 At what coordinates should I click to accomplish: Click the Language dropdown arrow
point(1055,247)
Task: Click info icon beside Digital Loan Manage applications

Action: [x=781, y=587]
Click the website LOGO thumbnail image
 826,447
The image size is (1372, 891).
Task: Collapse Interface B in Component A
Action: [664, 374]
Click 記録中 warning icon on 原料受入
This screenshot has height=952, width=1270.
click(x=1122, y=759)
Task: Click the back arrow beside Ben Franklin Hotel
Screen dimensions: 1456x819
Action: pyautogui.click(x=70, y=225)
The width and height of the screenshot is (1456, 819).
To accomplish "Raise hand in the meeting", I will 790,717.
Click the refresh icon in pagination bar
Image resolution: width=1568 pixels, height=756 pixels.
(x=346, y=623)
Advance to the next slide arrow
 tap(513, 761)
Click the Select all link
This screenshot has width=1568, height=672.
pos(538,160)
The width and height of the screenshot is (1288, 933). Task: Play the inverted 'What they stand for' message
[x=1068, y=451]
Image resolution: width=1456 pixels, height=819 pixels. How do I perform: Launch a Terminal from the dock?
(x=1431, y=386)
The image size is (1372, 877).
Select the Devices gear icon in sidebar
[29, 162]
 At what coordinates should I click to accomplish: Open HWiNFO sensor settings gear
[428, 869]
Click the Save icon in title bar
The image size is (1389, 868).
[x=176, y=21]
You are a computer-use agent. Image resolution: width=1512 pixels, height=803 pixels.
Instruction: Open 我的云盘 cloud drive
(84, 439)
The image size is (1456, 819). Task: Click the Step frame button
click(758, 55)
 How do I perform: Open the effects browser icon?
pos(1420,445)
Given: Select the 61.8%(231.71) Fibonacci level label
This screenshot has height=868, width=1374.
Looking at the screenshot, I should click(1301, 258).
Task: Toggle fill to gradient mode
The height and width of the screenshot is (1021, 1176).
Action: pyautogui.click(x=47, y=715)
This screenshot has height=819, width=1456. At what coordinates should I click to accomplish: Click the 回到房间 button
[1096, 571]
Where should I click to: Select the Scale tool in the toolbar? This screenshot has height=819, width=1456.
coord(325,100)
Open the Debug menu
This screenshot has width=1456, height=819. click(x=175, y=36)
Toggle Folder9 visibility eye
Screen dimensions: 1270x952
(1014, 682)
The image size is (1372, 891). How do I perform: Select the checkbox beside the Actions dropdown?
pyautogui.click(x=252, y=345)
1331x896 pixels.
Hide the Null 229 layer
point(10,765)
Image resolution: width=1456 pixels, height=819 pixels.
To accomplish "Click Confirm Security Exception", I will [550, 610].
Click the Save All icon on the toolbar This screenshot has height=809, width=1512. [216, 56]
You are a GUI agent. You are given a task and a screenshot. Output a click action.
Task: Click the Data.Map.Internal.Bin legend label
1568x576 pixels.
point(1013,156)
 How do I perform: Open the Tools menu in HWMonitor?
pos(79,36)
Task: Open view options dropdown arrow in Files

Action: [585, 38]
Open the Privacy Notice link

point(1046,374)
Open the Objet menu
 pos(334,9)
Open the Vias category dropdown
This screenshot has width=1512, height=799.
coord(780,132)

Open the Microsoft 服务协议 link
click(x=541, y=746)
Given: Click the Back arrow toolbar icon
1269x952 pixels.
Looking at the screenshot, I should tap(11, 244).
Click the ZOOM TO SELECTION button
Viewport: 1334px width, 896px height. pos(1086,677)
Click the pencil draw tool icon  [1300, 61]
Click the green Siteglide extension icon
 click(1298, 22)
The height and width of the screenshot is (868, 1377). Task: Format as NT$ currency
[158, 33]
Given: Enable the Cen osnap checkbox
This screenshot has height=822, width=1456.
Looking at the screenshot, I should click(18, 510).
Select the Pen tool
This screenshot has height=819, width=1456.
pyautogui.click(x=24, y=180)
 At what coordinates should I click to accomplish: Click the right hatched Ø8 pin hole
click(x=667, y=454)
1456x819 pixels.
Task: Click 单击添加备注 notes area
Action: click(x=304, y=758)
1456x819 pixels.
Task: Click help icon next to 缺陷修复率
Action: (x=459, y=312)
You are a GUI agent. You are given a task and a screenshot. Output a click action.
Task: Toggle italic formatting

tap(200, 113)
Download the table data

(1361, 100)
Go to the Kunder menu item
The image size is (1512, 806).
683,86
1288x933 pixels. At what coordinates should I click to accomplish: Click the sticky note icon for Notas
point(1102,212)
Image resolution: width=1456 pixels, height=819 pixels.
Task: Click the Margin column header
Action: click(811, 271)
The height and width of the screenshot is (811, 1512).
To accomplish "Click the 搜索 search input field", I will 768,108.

Task prompt
Every single entry above has to be copied exactly.

Output for this exercise
 At what coordinates should I click to accomplish: Click the Language dropdown arrow
point(1055,247)
Task: Click info icon beside Digital Loan Manage applications

Action: [x=781, y=587]
Click the website LOGO thumbnail image
 826,447
The image size is (1372, 891).
Task: Collapse Interface B in Component A
Action: [664, 374]
Click 記録中 warning icon on 原料受入
This screenshot has height=952, width=1270.
click(x=1122, y=759)
Task: Click the back arrow beside Ben Franklin Hotel
Screen dimensions: 1456x819
Action: pyautogui.click(x=70, y=225)
The width and height of the screenshot is (1456, 819).
To accomplish "Raise hand in the meeting", I will 790,717.
Click the refresh icon in pagination bar
Image resolution: width=1568 pixels, height=756 pixels.
(x=346, y=623)
Advance to the next slide arrow
 tap(513, 761)
Click the Select all link
This screenshot has width=1568, height=672.
pos(538,160)
The width and height of the screenshot is (1288, 933). Task: Play the inverted 'What they stand for' message
[x=1068, y=451]
Image resolution: width=1456 pixels, height=819 pixels. How do I perform: Launch a Terminal from the dock?
(x=1431, y=386)
The image size is (1372, 877).
Select the Devices gear icon in sidebar
[29, 162]
 At what coordinates should I click to accomplish: Open HWiNFO sensor settings gear
[428, 869]
Click the Save icon in title bar
The image size is (1389, 868).
[x=176, y=21]
You are a computer-use agent. Image resolution: width=1512 pixels, height=803 pixels.
Instruction: Open 我的云盘 cloud drive
(84, 439)
The image size is (1456, 819). Task: Click the Step frame button
click(758, 55)
 How do I perform: Open the effects browser icon?
pos(1420,445)
Given: Select the 61.8%(231.71) Fibonacci level label
This screenshot has height=868, width=1374.
Looking at the screenshot, I should click(1301, 258).
Task: Toggle fill to gradient mode
The height and width of the screenshot is (1021, 1176).
Action: pyautogui.click(x=47, y=715)
This screenshot has height=819, width=1456. At what coordinates should I click to accomplish: Click the 回到房间 button
[1096, 571]
Where should I click to: Select the Scale tool in the toolbar? This screenshot has height=819, width=1456.
coord(325,100)
Open the Debug menu
This screenshot has width=1456, height=819. click(x=175, y=36)
Toggle Folder9 visibility eye
Screen dimensions: 1270x952
(1014, 682)
The image size is (1372, 891). How do I perform: Select the checkbox beside the Actions dropdown?
pyautogui.click(x=252, y=345)
1331x896 pixels.
Hide the Null 229 layer
point(10,765)
Image resolution: width=1456 pixels, height=819 pixels.
To accomplish "Click Confirm Security Exception", I will [550, 610].
Click the Save All icon on the toolbar This screenshot has height=809, width=1512. [216, 56]
You are a GUI agent. You are given a task and a screenshot. Output a click action.
Task: Click the Data.Map.Internal.Bin legend label
1568x576 pixels.
point(1013,156)
 How do I perform: Open the Tools menu in HWMonitor?
pos(79,36)
Task: Open view options dropdown arrow in Files

Action: [585, 38]
Open the Privacy Notice link

point(1046,374)
Open the Objet menu
 pos(334,9)
Open the Vias category dropdown
This screenshot has width=1512, height=799.
coord(780,132)

Open the Microsoft 服务协议 link
click(x=541, y=746)
Given: Click the Back arrow toolbar icon
1269x952 pixels.
Looking at the screenshot, I should tap(11, 244).
Click the ZOOM TO SELECTION button
Viewport: 1334px width, 896px height. pos(1086,677)
Click the pencil draw tool icon  [1300, 61]
Click the green Siteglide extension icon
 click(1298, 22)
The height and width of the screenshot is (868, 1377). Task: Format as NT$ currency
[158, 33]
Given: Enable the Cen osnap checkbox
This screenshot has height=822, width=1456.
Looking at the screenshot, I should click(18, 510).
Select the Pen tool
This screenshot has height=819, width=1456.
pyautogui.click(x=24, y=180)
 At what coordinates should I click to accomplish: Click the right hatched Ø8 pin hole
click(x=667, y=454)
1456x819 pixels.
Task: Click 单击添加备注 notes area
Action: click(x=304, y=758)
1456x819 pixels.
Task: Click help icon next to 缺陷修复率
Action: (x=459, y=312)
You are a GUI agent. You are given a task and a screenshot. Output a click action.
Task: Toggle italic formatting

tap(200, 113)
Download the table data

(1361, 100)
Go to the Kunder menu item
The image size is (1512, 806).
683,86
1288x933 pixels. At what coordinates should I click to accomplish: Click the sticky note icon for Notas
point(1102,212)
Image resolution: width=1456 pixels, height=819 pixels.
Task: Click the Margin column header
Action: click(811, 271)
The height and width of the screenshot is (811, 1512).
To accomplish "Click the 搜索 search input field", I will 768,108.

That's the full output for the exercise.